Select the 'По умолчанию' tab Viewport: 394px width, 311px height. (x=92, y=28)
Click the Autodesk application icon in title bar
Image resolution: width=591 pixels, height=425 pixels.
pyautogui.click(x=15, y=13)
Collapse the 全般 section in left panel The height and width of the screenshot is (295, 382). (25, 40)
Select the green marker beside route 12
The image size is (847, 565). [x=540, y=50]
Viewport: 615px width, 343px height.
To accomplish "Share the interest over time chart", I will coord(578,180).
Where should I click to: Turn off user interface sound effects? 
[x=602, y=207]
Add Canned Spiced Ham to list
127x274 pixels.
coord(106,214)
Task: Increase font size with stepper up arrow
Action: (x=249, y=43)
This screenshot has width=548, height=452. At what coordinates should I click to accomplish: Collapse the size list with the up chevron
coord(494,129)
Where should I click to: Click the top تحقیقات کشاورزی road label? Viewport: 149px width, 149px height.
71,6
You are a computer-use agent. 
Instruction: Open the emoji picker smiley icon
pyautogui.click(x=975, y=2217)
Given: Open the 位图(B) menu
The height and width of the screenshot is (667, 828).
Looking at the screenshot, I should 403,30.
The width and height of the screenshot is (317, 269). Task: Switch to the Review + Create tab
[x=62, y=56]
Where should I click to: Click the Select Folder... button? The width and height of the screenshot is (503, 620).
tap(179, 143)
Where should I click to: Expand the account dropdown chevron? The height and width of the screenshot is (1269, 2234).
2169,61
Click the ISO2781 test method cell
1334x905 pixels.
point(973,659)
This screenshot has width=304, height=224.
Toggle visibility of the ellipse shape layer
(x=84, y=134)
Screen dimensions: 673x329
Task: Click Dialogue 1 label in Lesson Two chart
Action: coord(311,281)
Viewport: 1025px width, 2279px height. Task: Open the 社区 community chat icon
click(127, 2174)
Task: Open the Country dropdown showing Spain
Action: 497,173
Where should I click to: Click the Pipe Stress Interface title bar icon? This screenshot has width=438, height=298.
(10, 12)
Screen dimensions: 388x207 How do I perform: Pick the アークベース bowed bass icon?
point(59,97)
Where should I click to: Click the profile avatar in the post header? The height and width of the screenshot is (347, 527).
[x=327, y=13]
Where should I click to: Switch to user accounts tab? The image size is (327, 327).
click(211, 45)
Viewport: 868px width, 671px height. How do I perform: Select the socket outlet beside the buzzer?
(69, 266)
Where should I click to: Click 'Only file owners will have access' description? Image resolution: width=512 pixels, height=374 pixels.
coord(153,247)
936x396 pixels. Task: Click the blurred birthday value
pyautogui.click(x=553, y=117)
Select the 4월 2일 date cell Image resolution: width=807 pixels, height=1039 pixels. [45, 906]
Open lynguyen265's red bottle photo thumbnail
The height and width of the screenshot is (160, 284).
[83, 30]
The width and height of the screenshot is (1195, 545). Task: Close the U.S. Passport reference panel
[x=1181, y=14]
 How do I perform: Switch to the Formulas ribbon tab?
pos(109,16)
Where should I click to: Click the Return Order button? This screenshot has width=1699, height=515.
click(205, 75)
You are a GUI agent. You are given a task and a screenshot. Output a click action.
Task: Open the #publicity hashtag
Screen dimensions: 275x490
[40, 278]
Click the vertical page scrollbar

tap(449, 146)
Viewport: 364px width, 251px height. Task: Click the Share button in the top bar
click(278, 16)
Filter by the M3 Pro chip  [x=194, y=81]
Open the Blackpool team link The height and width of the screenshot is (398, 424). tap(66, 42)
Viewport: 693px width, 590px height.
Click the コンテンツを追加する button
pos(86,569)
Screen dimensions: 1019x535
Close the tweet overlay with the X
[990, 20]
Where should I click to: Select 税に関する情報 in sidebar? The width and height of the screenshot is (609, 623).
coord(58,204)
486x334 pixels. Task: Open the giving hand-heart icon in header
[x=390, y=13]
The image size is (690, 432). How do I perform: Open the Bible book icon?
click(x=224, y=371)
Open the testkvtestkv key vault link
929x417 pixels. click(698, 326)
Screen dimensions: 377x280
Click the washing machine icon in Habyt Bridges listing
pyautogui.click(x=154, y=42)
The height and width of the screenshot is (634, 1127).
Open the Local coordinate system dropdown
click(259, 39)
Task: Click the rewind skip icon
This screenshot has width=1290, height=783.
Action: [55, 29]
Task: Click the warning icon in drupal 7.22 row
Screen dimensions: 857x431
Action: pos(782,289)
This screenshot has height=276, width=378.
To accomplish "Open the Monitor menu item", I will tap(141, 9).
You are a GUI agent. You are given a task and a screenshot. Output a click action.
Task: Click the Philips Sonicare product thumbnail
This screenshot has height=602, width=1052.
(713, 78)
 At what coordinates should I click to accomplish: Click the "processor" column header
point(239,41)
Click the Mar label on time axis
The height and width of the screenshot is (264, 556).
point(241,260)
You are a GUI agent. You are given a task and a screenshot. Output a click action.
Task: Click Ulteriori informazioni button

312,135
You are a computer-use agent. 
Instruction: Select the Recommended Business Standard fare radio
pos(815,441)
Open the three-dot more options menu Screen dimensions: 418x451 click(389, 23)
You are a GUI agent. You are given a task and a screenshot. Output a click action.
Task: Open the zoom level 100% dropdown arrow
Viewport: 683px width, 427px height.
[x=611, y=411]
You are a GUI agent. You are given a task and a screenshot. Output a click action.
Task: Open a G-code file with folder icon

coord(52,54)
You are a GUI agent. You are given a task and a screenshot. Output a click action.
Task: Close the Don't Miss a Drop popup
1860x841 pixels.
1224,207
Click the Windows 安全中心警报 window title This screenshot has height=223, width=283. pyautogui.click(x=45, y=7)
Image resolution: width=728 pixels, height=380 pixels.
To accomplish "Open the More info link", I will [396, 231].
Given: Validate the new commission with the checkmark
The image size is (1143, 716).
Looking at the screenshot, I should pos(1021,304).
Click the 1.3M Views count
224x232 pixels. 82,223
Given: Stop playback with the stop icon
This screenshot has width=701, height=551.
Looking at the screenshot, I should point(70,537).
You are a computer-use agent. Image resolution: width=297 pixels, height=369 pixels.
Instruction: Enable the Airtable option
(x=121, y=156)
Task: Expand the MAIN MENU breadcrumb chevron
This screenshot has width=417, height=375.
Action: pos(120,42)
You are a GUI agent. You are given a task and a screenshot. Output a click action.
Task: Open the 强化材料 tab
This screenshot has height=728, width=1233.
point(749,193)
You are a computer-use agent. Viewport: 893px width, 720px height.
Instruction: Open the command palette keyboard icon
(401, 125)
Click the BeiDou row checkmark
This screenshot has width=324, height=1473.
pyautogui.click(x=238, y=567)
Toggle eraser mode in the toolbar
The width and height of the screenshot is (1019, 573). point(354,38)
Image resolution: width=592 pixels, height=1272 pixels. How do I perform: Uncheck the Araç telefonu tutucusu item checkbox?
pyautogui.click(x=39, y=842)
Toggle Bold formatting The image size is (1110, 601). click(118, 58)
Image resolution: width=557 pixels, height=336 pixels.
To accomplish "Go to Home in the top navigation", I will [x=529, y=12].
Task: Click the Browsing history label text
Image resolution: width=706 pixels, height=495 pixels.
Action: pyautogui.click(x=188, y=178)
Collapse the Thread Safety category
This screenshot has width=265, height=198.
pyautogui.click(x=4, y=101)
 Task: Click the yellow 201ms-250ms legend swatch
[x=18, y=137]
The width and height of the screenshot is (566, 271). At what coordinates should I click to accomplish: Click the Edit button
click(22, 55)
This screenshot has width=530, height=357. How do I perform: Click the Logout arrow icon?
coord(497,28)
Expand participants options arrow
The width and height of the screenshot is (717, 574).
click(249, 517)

+ + + + + + +

-- WHAT THE TASK REQUIRES --
Print the records above verbatim from their first line to the line containing "This screenshot has width=304, height=224.", both included, and stop there.

-- SOLUTION TO THIS EXERCISE --
Select the 'По умолчанию' tab Viewport: 394px width, 311px height. (x=92, y=28)
Click the Autodesk application icon in title bar
Image resolution: width=591 pixels, height=425 pixels.
pyautogui.click(x=15, y=13)
Collapse the 全般 section in left panel The height and width of the screenshot is (295, 382). (25, 40)
Select the green marker beside route 12
The image size is (847, 565). [x=540, y=50]
Viewport: 615px width, 343px height.
To accomplish "Share the interest over time chart", I will coord(578,180).
Where should I click to: Turn off user interface sound effects? 
[x=602, y=207]
Add Canned Spiced Ham to list
127x274 pixels.
coord(106,214)
Task: Increase font size with stepper up arrow
Action: (x=249, y=43)
This screenshot has width=548, height=452. At what coordinates should I click to accomplish: Collapse the size list with the up chevron
coord(494,129)
Where should I click to: Click the top تحقیقات کشاورزی road label? Viewport: 149px width, 149px height.
71,6
You are a computer-use agent. 
Instruction: Open the emoji picker smiley icon
pyautogui.click(x=975, y=2217)
Given: Open the 位图(B) menu
The height and width of the screenshot is (667, 828).
Looking at the screenshot, I should 403,30.
The width and height of the screenshot is (317, 269). Task: Switch to the Review + Create tab
[x=62, y=56]
Where should I click to: Click the Select Folder... button? The width and height of the screenshot is (503, 620).
tap(179, 143)
Where should I click to: Expand the account dropdown chevron? The height and width of the screenshot is (1269, 2234).
2169,61
Click the ISO2781 test method cell
1334x905 pixels.
point(973,659)
This screenshot has width=304, height=224.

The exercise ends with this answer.